Meta CEO Mark Zuckerberg during the MetaConnect event on September 17, 2025 in Menlo Park, California.
David Paul Morris | Bloomberg | Getty Images
Mark Zuckerberg is counting on you meta Its new artificial intelligence model, Muse Spark, is aimed at restoring the company’s position in the fast-growing AI market, and its guidance and commentary will become even more important following Wednesday’s first-quarter results.
That’s because the new model, previously codenamed “Avocado,” was announced in early April, just as the second quarter began. Muse Spark marks a turning point in Meta’s AI strategy, moving away from the previous Llama model, which was released for free to the open source community.
Meta will eventually work with OpenAI, Anthropic, google. Analysts say what’s important today is that Meta’s AI tools continue to strengthen the company’s dominant advertising business and that the company is showing its AI technology can compete with market leaders.

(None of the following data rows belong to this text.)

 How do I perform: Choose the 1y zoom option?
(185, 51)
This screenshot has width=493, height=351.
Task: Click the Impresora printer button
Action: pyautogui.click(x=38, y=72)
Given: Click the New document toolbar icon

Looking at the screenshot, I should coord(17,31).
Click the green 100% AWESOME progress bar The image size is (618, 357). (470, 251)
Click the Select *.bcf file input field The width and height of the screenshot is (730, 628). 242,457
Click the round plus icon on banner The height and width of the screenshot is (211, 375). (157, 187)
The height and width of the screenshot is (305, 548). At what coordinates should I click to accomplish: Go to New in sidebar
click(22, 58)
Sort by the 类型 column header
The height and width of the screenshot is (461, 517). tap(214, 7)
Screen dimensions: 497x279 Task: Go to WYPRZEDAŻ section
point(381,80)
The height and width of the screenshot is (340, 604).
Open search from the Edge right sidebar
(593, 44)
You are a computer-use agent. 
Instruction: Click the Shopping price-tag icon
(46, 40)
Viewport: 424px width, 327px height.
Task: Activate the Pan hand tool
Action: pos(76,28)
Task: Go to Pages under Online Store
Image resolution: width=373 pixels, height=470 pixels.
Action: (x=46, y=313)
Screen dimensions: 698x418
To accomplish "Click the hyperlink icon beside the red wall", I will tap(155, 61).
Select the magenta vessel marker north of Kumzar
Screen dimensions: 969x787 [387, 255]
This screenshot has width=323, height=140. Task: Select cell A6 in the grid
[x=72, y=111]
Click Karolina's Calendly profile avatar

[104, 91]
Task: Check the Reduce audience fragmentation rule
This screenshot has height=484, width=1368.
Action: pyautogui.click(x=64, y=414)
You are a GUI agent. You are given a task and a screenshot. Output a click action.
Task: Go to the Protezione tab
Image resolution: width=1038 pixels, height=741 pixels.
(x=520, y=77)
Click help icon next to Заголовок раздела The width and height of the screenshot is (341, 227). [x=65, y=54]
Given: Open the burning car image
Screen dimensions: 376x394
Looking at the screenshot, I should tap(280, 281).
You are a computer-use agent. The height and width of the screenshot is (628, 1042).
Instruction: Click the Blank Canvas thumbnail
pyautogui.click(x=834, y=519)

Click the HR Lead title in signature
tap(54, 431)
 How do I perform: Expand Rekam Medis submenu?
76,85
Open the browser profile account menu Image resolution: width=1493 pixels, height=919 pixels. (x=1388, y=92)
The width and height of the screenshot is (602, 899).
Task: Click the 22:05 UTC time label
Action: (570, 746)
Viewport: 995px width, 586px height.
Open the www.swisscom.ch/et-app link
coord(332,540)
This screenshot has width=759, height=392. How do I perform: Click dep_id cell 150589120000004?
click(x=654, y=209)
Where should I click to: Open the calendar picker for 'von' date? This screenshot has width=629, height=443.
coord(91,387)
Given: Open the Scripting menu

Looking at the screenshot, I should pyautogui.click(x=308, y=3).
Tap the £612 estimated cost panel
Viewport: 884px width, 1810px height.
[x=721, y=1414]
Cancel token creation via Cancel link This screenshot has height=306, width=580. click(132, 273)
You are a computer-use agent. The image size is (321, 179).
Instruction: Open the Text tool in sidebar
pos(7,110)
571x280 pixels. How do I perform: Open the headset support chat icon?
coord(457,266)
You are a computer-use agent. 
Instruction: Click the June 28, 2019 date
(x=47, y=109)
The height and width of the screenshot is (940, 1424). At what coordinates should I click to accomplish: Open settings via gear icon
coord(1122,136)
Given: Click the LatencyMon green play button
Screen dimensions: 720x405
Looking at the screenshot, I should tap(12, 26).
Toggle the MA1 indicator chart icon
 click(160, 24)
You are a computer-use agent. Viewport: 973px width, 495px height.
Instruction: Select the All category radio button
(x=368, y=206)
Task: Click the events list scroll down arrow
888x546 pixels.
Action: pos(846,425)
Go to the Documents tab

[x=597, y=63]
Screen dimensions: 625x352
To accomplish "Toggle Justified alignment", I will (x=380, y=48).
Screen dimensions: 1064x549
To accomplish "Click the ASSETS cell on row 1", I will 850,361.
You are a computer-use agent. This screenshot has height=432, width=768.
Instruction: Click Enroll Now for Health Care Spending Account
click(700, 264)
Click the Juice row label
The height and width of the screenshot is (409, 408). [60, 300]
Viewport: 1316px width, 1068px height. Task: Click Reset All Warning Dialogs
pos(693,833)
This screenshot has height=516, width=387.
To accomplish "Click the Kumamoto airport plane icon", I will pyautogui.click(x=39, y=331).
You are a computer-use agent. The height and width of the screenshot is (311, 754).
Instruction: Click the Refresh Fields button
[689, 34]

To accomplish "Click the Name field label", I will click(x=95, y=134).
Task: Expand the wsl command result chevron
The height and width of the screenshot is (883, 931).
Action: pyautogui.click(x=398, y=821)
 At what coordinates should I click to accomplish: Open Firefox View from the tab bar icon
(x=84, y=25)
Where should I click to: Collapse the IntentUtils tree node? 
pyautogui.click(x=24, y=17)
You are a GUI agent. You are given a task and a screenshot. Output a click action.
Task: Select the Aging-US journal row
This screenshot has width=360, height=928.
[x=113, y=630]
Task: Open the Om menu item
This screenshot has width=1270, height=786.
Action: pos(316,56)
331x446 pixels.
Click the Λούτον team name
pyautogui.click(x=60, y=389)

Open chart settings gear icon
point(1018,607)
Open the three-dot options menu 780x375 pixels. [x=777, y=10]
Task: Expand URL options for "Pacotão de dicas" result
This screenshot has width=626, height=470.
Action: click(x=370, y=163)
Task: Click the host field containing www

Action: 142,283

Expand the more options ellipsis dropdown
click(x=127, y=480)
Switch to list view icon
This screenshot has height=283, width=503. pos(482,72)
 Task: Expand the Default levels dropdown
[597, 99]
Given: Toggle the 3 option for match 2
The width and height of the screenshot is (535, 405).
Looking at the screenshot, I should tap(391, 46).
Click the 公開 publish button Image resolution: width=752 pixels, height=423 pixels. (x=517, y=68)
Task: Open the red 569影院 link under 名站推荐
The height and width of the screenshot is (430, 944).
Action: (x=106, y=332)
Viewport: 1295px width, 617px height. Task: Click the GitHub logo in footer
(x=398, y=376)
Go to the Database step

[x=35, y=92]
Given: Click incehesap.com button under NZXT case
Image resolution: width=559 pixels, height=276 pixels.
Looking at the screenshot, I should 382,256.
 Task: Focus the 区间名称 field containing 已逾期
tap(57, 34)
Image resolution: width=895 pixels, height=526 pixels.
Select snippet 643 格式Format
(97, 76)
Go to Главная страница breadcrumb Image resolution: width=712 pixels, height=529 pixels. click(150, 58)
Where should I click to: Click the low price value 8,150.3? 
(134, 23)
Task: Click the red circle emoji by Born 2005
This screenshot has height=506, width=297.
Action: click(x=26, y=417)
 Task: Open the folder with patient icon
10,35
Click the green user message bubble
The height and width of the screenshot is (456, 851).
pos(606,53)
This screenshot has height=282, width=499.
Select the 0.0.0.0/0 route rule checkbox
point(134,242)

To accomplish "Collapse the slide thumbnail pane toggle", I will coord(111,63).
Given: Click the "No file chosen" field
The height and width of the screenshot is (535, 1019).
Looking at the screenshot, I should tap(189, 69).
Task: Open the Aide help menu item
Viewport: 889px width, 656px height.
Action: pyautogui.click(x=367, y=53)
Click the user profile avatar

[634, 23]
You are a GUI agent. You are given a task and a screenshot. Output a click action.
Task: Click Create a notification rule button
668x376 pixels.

As of Sunday, Meta AI is behind Anthropic’s Claude and Google’s Gemini in text, but only Claude is trailing in vision, according to Arena.AI, a site that tracks the quality and performance of top models. In both areas, it currently outperforms OpenAI’s GPT. Claude also tops the Documentation and Code category, while Meta is further down the leaderboard.
Citizens analysts said in a report to clients last week that AI is a “complementary good” for Meta, and said they expected to hear more from the company on its earnings call.
Analysts recommending the stock to buy said in a report that they are “impressed with Meta’s Muse Spark model,” citing the model’s strengths in text and vision. “While the company has integrated Meta AI into its core app, we are waiting for a strategy to drive consumer adoption at scale, similar to other AI chatbots such as ChatGPT and Claude. We believe this will unlock new data and advertising budgets.”

Meta’s advertising business continues to grow due to improved targeting capabilities as AI advances. Analysts expect first-quarter sales to rise 31% from a year ago to $55.6 billion, according to LSEG. This will be the fastest pace of expansion since 2021.
But thanks to the popularity of OpenAI and Anthropic’s AI models and services, whose combined valuations have ballooned to more than $1 trillion, Wall Street is looking for momentum in the AI space beyond just advertising. Meta’s stock has risen 24% over the past year, while Alphabet’s stock has gained 116% in that time, driven by Gemini’s growth.
When Meta announced Muse Spark earlier this month, it was touted as the first major AI model to come out of Meta Superintelligence Labs, led by the company’s chief AI officer, Alexandr Wang. Wang previously served as CEO of Scale AI and joined Meta in June as part of the company’s $14.3 billion investment in the data label startup.
Mr. Zuckerberg followed suit with even more high-profile hires. He brought on former GitHub CEO Nat Friedman and business partner Daniel Gross. Daniel Gross was the CEO of Safe Superintelligence, an AI startup co-founded by Ilya Sutskever in 2024 after leaving OpenAI.
“This leadership change and subsequent nine-month restructuring of Meta’s AI stack represents an aggressive effort to close the gap with competitors such as OpenAI (private) and Google,” Truist analysts wrote in an April 21 report.
“Back to the AI conversation”
Meta said that internal tests published to coincide with Muse Spark’s debut showed the model was less powerful than state-of-the-art AI models such as Anthropic, a way for the company to address early expectations.
Still, analysts are relieved that Meta has finally made its way out, and more models are likely on the way. JPMorgan Chase analysts wrote in a report last week that Muse Spark has “re-introduced the meta into the AI conversation.”
“Investor sentiment towards Meta is becoming increasingly constructive,” the analysts wrote. “Stock prices are under pressure due to rising costs and capital expenditures, concerns about delays in AI models, and adverse legal rulings on social media.”

Meanwhile, Meta is focusing on AI and reducing its headcount.
The company announced Thursday that it will lay off about 8,000 people, or 10% of its workforce, on May 20 in an effort to improve operational efficiency. It comes as Meta is pouring money into AI infrastructure, telling investors in January that AI-related capital spending in 2026 would be in the range of $115 billion to $135 billion, up from $72.2 billion in 2025.
Analysts at Loop Capital wrote in a recent report that Meta’s large investment is reinforcing the negative perception that the company is “desperately spending money to fix flawed AI initiatives.” They said the release of Muse Spark shows that Meta is creating an AI model that can further improve its core online advertising business.
Even if future models of Muse Spark and Meta fail to outperform competing systems, their tests are of “mixed importance” because of the company’s clear advantage in advertising, Loop analysts wrote.
“While the underlying LLM/agent inference models are certainly key to meta, we see the image/video generation models as strategically important with greater impact on short-term engagement and monetization,” they write. “The real hurdle to success is building a model that powers a great product for users, creators, and advertisers.”